The challenge of reducing complexity is one of the core themes of the Vitess 4.0 release that became generally available in November. Sougoumarane said that Vitess 4.0 provides a new way for users to get started with the technology in a more simplified approach.

Another area of improvement in Vitess 4.0 is with data replication. A primary feature of Vitess is its sharding capability, which slices up data and distributes it across database nodes. It's not always easy to separate data, which has led to the new VReplication feature in Vitess 4.0, Sougoumarane said.

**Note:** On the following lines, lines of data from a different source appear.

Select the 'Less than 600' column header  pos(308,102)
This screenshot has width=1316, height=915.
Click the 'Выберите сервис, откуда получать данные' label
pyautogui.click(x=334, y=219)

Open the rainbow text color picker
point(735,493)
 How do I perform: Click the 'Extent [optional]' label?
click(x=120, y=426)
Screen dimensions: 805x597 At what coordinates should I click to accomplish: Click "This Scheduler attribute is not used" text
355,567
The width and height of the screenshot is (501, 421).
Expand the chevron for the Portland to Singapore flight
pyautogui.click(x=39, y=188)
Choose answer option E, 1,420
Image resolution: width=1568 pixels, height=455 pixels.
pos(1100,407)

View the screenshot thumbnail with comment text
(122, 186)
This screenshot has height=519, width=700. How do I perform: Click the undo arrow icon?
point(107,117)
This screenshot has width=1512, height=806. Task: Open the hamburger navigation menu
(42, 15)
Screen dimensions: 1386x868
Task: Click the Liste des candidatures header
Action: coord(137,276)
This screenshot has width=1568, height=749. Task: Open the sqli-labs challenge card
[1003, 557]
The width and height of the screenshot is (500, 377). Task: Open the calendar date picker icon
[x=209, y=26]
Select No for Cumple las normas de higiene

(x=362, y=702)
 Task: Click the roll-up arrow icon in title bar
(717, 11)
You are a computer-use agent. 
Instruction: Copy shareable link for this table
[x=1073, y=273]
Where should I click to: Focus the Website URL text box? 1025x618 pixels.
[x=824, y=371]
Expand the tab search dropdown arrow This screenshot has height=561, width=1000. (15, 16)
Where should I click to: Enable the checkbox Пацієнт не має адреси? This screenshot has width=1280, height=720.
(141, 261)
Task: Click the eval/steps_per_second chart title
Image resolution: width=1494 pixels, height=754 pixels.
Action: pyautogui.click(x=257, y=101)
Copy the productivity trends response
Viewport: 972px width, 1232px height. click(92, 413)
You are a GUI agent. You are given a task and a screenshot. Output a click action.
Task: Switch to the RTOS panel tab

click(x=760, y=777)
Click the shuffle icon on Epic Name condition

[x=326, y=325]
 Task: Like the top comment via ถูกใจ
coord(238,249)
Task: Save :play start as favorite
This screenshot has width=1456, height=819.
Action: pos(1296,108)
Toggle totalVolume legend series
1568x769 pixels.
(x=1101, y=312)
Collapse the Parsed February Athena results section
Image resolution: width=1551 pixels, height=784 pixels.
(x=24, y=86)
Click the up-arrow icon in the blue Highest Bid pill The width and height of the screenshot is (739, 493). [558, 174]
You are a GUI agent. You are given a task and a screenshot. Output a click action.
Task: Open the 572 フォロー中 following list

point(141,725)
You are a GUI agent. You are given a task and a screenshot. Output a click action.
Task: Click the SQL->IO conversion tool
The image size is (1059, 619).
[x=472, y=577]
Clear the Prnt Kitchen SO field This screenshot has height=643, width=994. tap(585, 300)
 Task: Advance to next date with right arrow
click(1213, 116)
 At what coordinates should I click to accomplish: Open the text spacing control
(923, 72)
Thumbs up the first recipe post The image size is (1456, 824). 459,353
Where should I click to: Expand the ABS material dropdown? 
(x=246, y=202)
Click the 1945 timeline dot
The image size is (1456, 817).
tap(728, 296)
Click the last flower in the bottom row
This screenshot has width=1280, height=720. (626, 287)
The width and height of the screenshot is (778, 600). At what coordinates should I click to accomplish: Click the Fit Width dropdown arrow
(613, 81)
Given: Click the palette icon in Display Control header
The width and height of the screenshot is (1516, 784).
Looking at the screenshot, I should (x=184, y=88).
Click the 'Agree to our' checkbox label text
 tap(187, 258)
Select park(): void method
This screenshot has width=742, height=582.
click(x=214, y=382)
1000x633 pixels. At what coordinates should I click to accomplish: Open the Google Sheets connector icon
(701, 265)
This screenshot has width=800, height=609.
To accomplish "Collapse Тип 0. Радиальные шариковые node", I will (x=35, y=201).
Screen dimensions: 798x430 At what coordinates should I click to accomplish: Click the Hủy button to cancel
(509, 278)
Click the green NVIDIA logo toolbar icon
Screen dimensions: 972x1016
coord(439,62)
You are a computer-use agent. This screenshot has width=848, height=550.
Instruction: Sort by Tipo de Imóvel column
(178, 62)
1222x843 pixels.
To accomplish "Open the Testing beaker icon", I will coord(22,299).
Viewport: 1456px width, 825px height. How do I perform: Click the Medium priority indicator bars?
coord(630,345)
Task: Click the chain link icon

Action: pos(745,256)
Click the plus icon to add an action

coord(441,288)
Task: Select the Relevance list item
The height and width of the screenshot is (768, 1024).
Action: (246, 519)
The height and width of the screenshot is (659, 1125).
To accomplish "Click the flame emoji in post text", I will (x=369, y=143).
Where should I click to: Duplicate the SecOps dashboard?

"If you insert data in one place, VReplication will also create a copy of that in other places where it is co-located with other roles that are related to that same data," he said.

Vitess at PlanetScale

As an open source project, Vitess can be used by any organization for free, though organizations would need to set up and manage it on their own. As for Sougoumarane's company, PlanetScale, its goal is to provide a managed cloud DBaaS offering. He noted that the PlanetScale platform supports production customers today.

For both the Vitess project and PlanetScale, Sougoumarane said that a key focus in the months ahead will be on making sure that any organization that decides to move to Kubernetes will be able to move their data with them seamlessly.

"If you are moving to Kubernetes, you shouldn't leave you leave your data behind," Sougoumarane said.